While The Guardian and the BBC published detailed accounts of the strikes, coverage in The New York Times and other U.S. publications has been limited. The New York Times reprinted a short Associated Press piece on the militarization of Bogotá eleven days after the strikes began, but failed to mention Colombia’s FTA with the U.S. With the exception of Reuters and The Huffington Post, coverage in other mainstream media outlets has mainly focused on President Santos’ response to demonstrations in the capital.
Although you wouldn’t know it from U.S. newspapers, there have been many newsworthy aspects of the now 19 day agrarian strike in Colombia. For one, farmers in several regions of the country have managed to block major highways for close to two weeks, defying soldiers and riot police. Tens of thousands of people across the country have gathered to bang pots and pans in a show of solidarity with the campesinos that has been remarkably widespread. Their demonstrations have been met with excessive force on the part of Colombia’s riot police, prompting Archbishop Luis Augusto Castro Quiroga and local government officials in the department of Boyacá to publicly denounce the abuses.
Even more noteworthy, in terms of U.S. government and business interests, is the relationship between the FTA implemented in May of 2012 and current protests. Considering the fact that this agreement is partly to blame for the farmers’ worsening economic conditions in Colombia, you would have thought it worth at least a passing mention. Among other petitions, the striking farmers are asking the government to stop the importation of various agricultural products and demanding the immediate suspension of free trade agreements with the U.S. and the European Union.
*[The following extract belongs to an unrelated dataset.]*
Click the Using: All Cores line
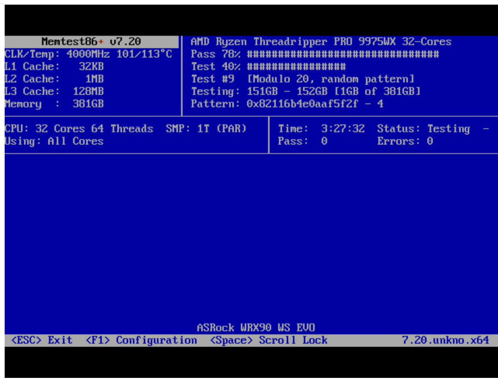Viewport: 498px width, 381px height. coord(54,141)
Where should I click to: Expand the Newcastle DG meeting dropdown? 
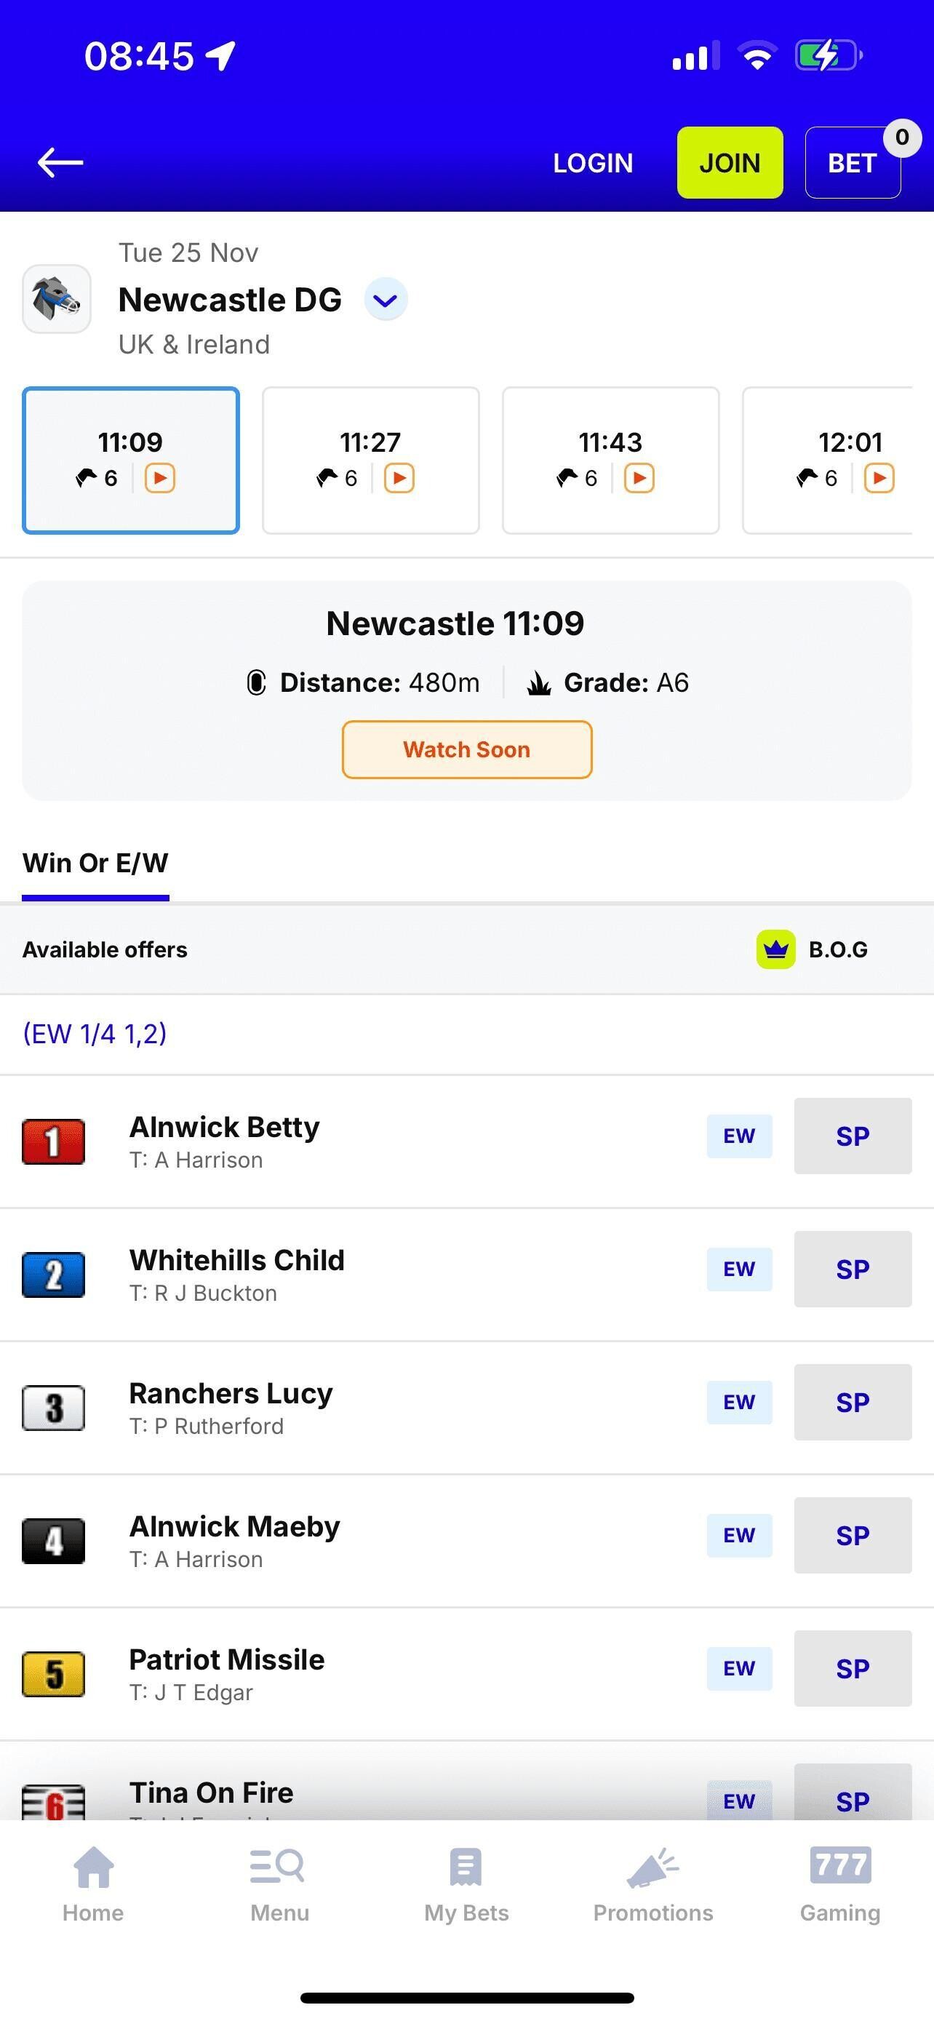pyautogui.click(x=386, y=300)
Since the FTA between the United States and Colombia has gone into effect, both governments have touted the deal as a harbinger of economic growth. A message on the website of Colombia’s U.S. Embassy reads, “With the FTA in place, U.S.-Colombia trade partnership is stronger than ever and the highly complementary U.S. and Colombian economies are reaping the benefits.”
The attached report goes on to highlight the fact that in the sixteen months the FTA has been in effect, U.S. agricultural exports to Colombia have increased by an astounding 68 per cent. Barley, corn, cotton, wheat, and soybean farmers in the U.S. are enjoying the immediate elimination of tariffs, and poultry and pork producers are sure to benefit over the next five to ten years as their products become tariff-free.
The Colombian Embassy website proudly points out that U.S. farmers “are active in [their] support of the FTA.”
And why wouldn’t they be? In 2012 U.S. farmers received $15 billion in agricultural subsidies from the U.S government. They are now enjoying the elimination of tariffs on more than 70 percent of their exports to Colombia. The International Trade Commission predicts that the FTA will increase U.S. GDP by a total of $2.5 billion.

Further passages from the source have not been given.